• What is expected:
Rewrite every line of the material below, requests included, adding 144 to each coordinate in the answers and leaving out the pictures.

• Data for the task:
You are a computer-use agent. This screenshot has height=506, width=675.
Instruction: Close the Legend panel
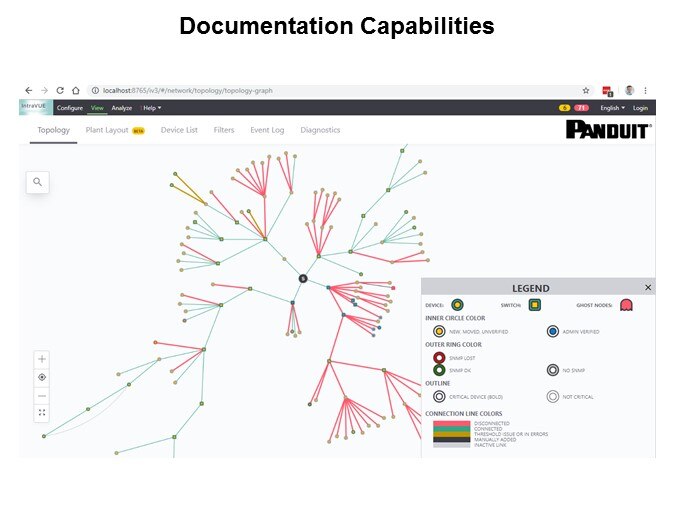pyautogui.click(x=647, y=288)
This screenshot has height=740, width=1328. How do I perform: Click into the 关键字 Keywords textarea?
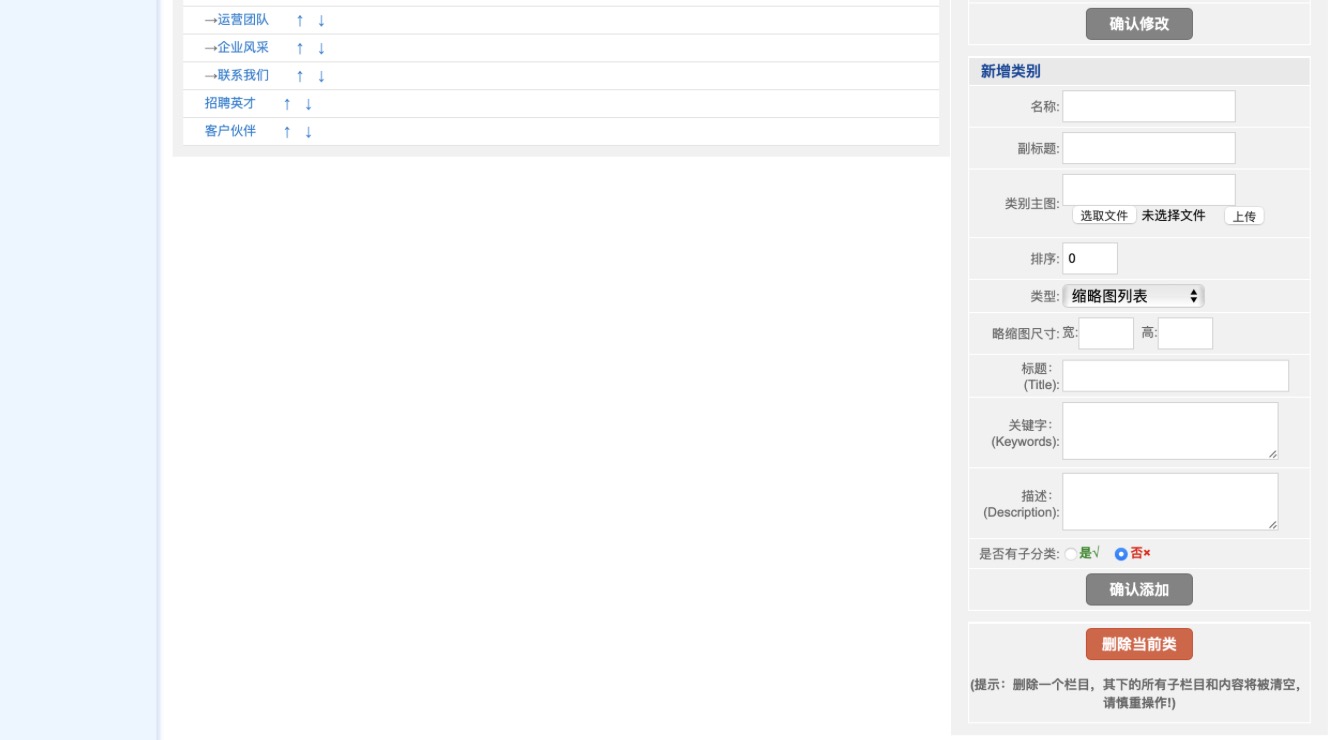point(1169,431)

• Exercise solution:
You are a computer-use agent. This screenshot has height=506, width=675.
Instruction: Close the Legend panel
pyautogui.click(x=791, y=432)
This screenshot has height=740, width=1328. How do I perform: Click into the 关键字 Keywords textarea?
point(1313,575)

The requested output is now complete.